Irak : Saddam Hussein, la corde du pendu, le prix du remord

Dans le salon de Moaffaq al-Roubaï, un buste du dictateur. © Sabah Arar/AFP

Il y a huit ans, Saddam Hussein n'exprima aucun remords au pied de la potence. Un ancien opposant, rancunier, met en vente la corde qui servit à son exécution.
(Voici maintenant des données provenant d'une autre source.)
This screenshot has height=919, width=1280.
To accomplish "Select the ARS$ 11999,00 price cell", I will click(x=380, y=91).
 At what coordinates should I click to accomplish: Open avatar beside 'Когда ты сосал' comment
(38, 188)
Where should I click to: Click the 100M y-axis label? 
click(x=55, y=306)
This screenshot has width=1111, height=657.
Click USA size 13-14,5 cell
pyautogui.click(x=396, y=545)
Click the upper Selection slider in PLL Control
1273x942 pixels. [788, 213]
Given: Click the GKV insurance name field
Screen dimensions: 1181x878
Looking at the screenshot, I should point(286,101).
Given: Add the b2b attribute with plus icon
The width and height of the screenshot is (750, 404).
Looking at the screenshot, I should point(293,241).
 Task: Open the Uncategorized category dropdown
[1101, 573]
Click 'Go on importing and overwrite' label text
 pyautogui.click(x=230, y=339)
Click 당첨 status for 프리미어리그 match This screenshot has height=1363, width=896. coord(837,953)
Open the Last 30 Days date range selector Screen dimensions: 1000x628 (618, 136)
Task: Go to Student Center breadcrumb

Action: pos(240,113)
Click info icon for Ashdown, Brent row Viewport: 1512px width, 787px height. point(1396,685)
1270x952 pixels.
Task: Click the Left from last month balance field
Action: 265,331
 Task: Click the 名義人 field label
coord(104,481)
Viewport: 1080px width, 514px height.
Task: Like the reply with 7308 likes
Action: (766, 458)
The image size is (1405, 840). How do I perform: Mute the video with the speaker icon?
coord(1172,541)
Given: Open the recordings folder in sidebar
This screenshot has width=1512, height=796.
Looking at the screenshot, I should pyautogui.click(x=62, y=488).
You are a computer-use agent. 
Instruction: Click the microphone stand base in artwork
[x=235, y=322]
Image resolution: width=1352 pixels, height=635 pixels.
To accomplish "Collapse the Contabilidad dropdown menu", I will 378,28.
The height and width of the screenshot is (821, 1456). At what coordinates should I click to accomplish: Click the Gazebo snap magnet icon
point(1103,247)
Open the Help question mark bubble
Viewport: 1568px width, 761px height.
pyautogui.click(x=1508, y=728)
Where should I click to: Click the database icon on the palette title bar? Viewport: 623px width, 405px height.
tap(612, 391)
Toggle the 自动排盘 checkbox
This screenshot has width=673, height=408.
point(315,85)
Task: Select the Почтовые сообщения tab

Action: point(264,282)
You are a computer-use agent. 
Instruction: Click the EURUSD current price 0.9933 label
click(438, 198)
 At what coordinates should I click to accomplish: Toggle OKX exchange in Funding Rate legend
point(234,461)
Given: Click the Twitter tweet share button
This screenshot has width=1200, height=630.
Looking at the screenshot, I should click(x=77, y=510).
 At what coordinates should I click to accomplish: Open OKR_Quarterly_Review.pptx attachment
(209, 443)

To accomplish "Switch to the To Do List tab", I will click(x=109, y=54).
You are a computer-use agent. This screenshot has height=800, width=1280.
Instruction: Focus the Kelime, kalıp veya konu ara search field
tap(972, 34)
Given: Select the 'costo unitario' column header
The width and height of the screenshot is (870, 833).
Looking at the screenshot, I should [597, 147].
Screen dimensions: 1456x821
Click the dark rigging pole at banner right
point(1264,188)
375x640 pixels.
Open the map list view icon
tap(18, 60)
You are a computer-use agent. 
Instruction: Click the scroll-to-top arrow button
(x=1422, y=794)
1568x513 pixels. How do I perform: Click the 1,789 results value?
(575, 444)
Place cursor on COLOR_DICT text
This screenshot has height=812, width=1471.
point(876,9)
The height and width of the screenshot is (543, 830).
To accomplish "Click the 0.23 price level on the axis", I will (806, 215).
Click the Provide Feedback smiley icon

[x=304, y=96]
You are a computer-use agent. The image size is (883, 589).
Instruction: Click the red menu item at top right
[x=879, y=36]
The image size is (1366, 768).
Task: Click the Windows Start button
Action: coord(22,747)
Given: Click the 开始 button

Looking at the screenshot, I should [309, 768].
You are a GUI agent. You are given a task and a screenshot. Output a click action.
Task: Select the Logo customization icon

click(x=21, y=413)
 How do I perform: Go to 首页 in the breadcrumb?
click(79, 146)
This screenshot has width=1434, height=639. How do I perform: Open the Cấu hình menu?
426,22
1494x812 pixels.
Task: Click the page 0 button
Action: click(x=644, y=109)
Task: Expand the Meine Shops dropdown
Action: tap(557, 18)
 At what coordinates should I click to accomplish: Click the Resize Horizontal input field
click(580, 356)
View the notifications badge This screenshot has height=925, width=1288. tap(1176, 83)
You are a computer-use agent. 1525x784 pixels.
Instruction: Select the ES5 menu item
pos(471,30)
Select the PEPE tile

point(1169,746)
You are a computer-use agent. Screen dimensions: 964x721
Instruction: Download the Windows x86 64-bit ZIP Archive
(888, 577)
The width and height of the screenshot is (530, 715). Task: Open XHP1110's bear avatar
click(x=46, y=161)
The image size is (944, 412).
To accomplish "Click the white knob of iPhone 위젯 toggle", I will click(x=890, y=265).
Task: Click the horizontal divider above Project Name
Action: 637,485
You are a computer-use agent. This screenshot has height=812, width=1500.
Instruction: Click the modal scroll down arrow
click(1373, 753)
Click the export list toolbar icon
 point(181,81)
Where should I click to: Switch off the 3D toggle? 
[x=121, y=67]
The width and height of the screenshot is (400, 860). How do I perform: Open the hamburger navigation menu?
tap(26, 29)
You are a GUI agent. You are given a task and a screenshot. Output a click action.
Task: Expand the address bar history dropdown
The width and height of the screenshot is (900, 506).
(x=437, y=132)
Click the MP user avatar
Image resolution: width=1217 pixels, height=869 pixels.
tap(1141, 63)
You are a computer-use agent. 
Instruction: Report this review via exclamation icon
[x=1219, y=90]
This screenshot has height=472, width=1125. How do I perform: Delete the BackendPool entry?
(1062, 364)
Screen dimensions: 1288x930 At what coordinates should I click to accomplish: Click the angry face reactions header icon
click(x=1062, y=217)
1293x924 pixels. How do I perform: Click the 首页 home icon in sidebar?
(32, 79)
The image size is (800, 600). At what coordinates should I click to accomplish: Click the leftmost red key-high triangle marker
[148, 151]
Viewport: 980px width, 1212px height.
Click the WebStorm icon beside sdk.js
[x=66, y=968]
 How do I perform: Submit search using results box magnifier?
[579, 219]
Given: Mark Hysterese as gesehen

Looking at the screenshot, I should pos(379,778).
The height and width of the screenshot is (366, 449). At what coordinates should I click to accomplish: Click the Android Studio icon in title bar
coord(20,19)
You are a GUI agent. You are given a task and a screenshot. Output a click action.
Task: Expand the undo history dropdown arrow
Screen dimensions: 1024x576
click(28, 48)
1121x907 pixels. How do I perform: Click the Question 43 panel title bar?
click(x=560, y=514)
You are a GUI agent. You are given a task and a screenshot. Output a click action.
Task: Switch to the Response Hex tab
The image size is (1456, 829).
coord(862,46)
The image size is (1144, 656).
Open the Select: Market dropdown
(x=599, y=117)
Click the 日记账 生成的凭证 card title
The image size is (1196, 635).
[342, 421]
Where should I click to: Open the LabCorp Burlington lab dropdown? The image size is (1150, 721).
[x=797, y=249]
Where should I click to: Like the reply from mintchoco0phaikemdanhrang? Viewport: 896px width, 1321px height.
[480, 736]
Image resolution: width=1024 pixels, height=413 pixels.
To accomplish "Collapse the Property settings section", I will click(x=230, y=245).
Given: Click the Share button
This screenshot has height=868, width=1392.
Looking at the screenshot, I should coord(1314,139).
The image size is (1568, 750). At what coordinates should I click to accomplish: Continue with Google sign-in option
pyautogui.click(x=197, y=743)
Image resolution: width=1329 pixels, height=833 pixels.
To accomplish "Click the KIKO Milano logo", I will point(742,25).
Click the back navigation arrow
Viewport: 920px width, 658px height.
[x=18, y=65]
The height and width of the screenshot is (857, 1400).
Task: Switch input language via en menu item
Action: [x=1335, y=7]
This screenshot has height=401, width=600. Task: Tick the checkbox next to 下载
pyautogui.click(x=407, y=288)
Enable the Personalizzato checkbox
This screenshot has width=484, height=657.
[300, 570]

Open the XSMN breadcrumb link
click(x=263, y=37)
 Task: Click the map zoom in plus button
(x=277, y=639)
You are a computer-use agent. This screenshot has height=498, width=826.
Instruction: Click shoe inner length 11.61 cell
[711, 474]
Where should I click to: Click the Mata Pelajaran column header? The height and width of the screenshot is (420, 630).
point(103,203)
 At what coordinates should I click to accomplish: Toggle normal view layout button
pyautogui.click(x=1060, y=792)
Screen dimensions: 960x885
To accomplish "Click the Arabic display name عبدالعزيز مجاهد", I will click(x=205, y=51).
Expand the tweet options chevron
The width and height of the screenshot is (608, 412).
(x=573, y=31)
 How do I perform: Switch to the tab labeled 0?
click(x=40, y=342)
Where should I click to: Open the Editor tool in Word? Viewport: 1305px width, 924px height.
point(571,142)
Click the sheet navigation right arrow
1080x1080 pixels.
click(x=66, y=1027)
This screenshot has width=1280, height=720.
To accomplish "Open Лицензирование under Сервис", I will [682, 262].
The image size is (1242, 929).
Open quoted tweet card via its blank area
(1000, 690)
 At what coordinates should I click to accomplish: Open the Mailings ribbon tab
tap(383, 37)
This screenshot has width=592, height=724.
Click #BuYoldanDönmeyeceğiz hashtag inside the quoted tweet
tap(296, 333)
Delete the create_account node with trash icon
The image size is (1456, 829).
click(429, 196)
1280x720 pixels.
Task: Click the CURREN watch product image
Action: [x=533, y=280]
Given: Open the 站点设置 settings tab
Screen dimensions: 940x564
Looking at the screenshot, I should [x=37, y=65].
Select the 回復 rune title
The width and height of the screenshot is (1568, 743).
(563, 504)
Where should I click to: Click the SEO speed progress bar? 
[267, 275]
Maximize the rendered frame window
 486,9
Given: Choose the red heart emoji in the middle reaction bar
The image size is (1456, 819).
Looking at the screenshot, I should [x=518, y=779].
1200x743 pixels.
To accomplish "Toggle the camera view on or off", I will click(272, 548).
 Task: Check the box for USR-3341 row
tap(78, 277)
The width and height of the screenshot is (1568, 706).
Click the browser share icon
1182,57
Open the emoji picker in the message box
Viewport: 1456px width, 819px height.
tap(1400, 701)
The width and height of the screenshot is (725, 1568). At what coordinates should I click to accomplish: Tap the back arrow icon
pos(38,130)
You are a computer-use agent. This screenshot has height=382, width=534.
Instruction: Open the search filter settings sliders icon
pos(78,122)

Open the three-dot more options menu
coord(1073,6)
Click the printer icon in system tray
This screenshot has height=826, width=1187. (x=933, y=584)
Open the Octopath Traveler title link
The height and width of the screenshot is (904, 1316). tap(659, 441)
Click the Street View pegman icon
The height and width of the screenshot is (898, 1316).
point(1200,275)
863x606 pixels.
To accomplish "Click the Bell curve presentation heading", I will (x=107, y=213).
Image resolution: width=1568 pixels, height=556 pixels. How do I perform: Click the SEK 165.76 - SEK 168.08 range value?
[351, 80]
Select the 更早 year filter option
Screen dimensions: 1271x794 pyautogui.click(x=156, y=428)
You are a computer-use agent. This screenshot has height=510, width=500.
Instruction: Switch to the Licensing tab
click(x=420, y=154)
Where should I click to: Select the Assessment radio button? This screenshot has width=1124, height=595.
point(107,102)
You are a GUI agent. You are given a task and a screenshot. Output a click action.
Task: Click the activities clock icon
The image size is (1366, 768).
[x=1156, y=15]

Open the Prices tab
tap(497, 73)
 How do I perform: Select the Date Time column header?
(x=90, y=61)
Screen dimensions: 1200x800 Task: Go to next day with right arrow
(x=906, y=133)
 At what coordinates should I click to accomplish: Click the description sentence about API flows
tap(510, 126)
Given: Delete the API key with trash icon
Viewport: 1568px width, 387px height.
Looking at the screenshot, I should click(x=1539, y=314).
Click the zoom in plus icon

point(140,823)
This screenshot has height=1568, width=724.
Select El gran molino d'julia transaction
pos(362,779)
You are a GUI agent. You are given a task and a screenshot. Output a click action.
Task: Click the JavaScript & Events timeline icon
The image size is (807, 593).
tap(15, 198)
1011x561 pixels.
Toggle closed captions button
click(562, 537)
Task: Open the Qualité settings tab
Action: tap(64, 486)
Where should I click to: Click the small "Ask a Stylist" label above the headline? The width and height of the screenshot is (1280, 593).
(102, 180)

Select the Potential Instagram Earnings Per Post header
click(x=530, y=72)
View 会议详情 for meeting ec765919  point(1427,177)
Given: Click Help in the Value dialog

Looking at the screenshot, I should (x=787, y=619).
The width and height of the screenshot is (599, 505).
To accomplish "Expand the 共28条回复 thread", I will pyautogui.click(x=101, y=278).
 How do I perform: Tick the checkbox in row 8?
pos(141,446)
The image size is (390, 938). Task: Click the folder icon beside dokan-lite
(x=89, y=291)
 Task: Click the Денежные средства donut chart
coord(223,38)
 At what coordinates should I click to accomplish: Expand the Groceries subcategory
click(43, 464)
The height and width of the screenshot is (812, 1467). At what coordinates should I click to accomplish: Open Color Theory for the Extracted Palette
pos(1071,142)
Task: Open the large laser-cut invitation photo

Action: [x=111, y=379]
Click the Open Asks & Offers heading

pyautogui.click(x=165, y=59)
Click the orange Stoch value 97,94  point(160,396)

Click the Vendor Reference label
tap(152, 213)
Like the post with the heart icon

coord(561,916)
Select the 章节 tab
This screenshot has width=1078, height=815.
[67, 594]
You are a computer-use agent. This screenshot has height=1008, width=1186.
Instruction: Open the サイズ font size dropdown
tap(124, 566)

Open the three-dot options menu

Étrange lot pour une mise aux enchères… La corde qui, par un petit matin blême de décembre 2006, servit à pendre Saddam Hussein est à vendre. Son détenteur – à l’époque conseiller à la sécurité nationale sous le gouvernement irakien de transition – en demande au minimum 7 millions de dollars (6,2 millions d’euros) et espère voir ce prix s’envoler. À en croire le journal arabophone Al Araby Al Jadeed, basé à Londres, qui a dévoilé l’information le 3 février, des hommes d’affaires koweïtiens, une institution religieuse iranienne et une famille israélienne se bousculent déjà pour acheter l’instrument du supplice.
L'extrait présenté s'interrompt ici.